O dia em que dançámos eufóricos com os Go! Team
Mesmo no final, MC Ninja provoca-nos novamente. Ensina pela enésima vez o refrão da canção que se segue, mesmo sendo desnecessário. Pede saltos e festa e tanta euforia na plateia como no palco (também não era preciso, que a população que esgotou o Lux estava eufórica há muito). Ainda assim, a insaciável Ninja, dínamo de energia incontrolável, insistou: "Do it! Do it! Alright!" À nossa frente, abre-se uma mini clareira para que um rapaz de tamanho considerável possa pular e dançar e cantar sem pôr em perigo a integridade física dos que o rodeiam. Em frente, ao palco, ouvimos de fugida no final do concerto, houve quem saltasse abraçado, sorriso parvo estampado no rosto, porque, simplesmente, não há receita conhecida para resistir a isto.Isto: Os Go! Team, seis músicos a trocar de instrumento tão rápido quanto, nas canções, se sucedem ritmos de hip-hop velha guarda, guitarras em explosão sónica, coros de girl-group e metais Bacharach a pontuar um combate entre Rocky e Apollo Creed - sem sangue à vista, os dois pugilistas bailam no ringue em coreografia infantil.
One, two, three, four: tiro de partida para Wrath of Marcie, Panther Dash, Titanic Vandalism ou Doing it Right.
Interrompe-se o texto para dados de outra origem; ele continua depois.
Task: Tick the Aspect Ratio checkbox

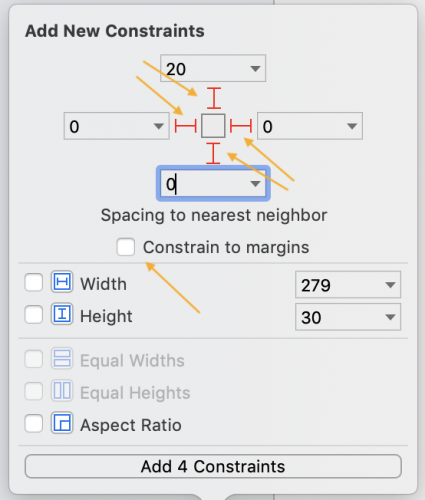Action: [x=34, y=423]
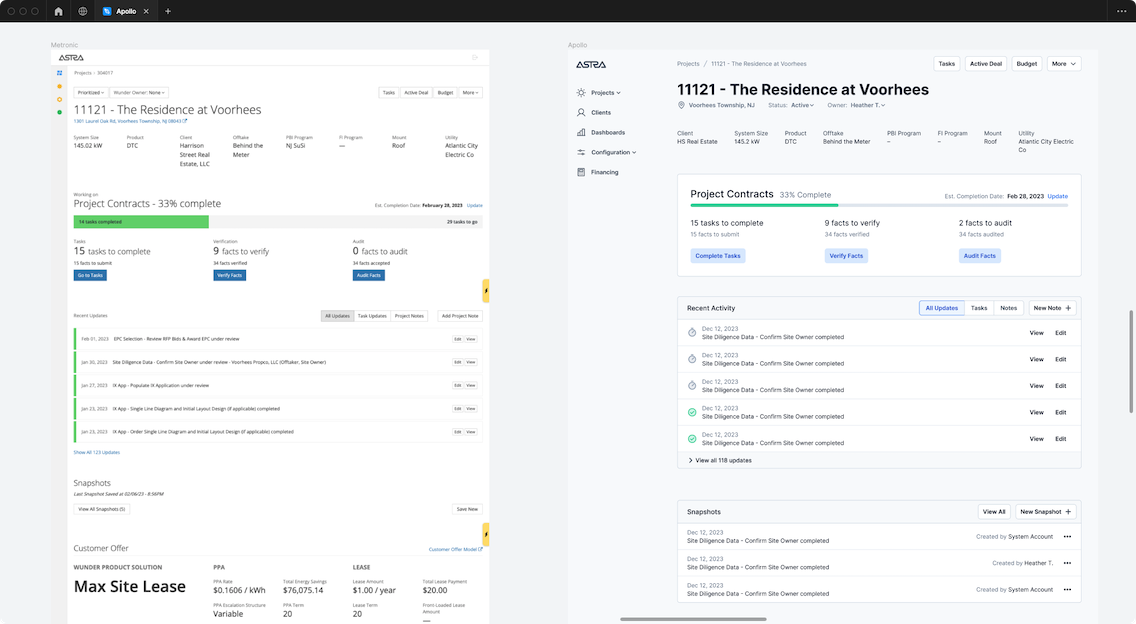Click the globe icon in the top bar
The width and height of the screenshot is (1136, 624).
pyautogui.click(x=82, y=11)
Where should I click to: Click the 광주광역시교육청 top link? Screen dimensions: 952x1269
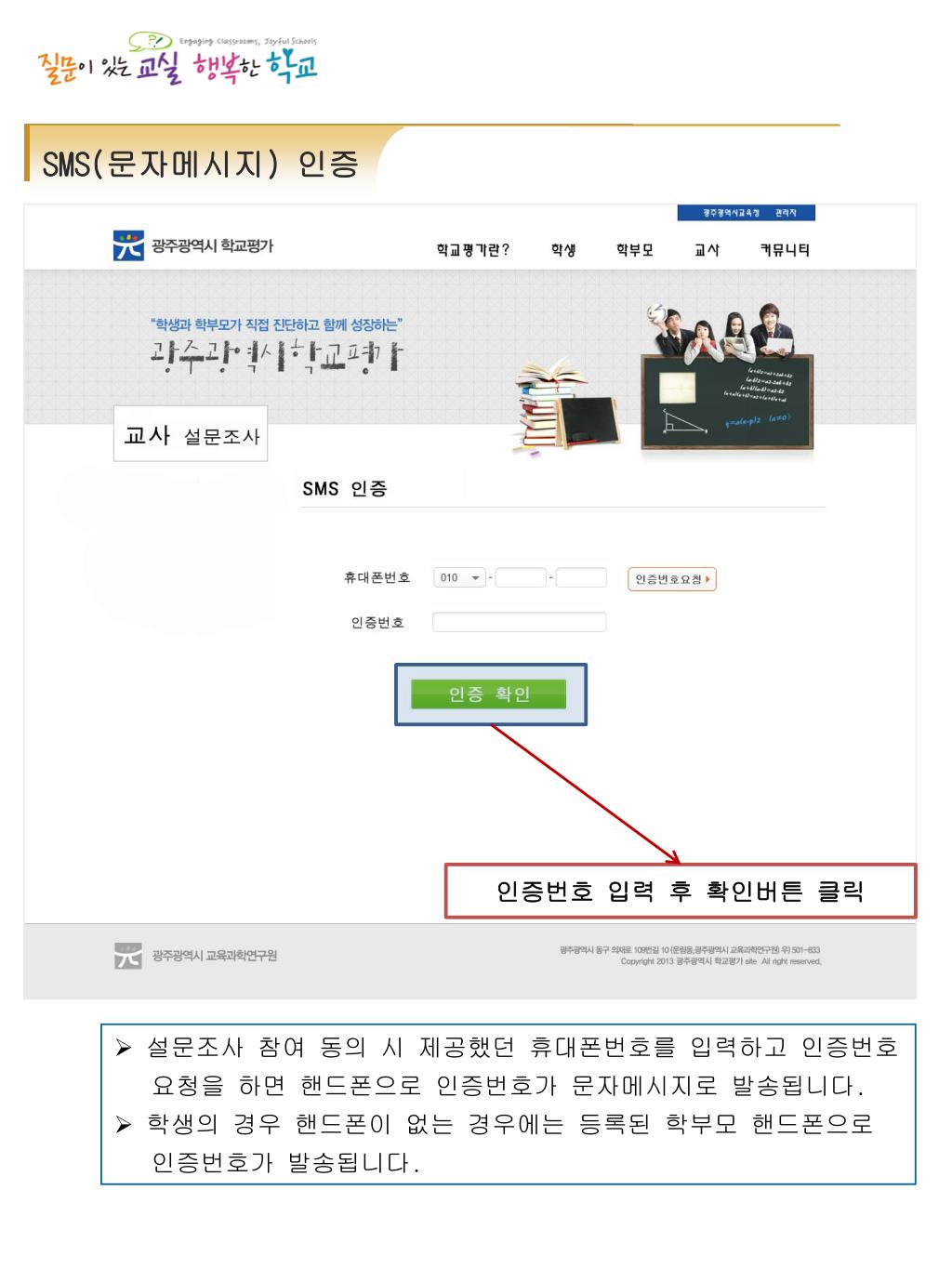pos(732,214)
One, two, three, four: Ian Parton, o mentor, inventa melodias western-spaghetti na harmónica, Sam Dook agarra-se à guitarra e, estrela rock"n"roll, salta como Pete Townshend, Kaori Tsuchida dispara mais uma camada de som do sintetizador, o "afro" de Jamie Bell abana-se em sintonia com a linha do baixo e a circunspecta Chi Fukamy Taylor, na bateria, assegura o ritmo que faz a máquina avançar. E depois Ninja, meias listadas pelo joelho, top, mini-saia, um sorriso transbordante e mil coreografias por minuto: a cheerleader para acabar com todas as cheerleaders.
Antes do concerto, enquanto se ouvia a boa selecção de soul disparada pelas colunas de som, dir-se-ia que este estava "ganho" à partida - a excitação do público denunciava-o. Nada poderia falhar. A banda sobe a palco e ouve-se essa The Power Is On que transforma o tom apocalíptico dos Public Enemy em revolução dançante. A multidão indie ergue os braços ao ar e faz a festa como previsto, a multidão indie percebe que o som não é o melhor (um irritante e insistente feedback foi a única mácula da noite) mas não parece preocupada com isso. Fosse outra a banda e tal seria suficiente para destruir a fruição do momento. Acontece que os Go! Team não são "outra banda".
Ouvimos We Just Won"t Be Defeated e saltamos sobre o feedback para juntar a nossa voz à deles. Anuncia-se Grip Like a Vice, primeiro single de Proof Of Youth, o segundo e mais recente álbum, e deixam-nos sem guarda: Kaori Tsuchida dispara a sirene de um megafone de plástico (esta é para ti, Pascal Comelade), Sam Dook inventa turbilhões sónicos que se revolvem ao compasso do ritmo, os metais samplados sobrevoam o cenário de uma blaxploitation imaginária e Ninja incita To all the ladies: Yeah!, respondem as ladies e todos os outros.
Temos portanto que o feedback foi muito irritante e tornou imperceptíveis as subtilezas desta música. Concluímos, porém, que tal não passou de pormenor insignificante quando, após o obrigatório encore, o concerto chegou ao fim. Tínhamos ouvido Ladyflash, o single de Thunder Lightning Strike que os revelou, tínhamos celebrado com bom movimento de anca e euforia uma banda que inventa música contagiante de um cruzamento inesperado, mas que resulta estranhamente familiar, do lixo e do luxo de quatro décadas de cultura pop.
Como diria personalidade mediática, fomos muito felizes no concerto dos Go! Team. E ouvimos alguma da música mais criativa e contagiante que, até agora, trouxe até nós este convulsivo século XXI.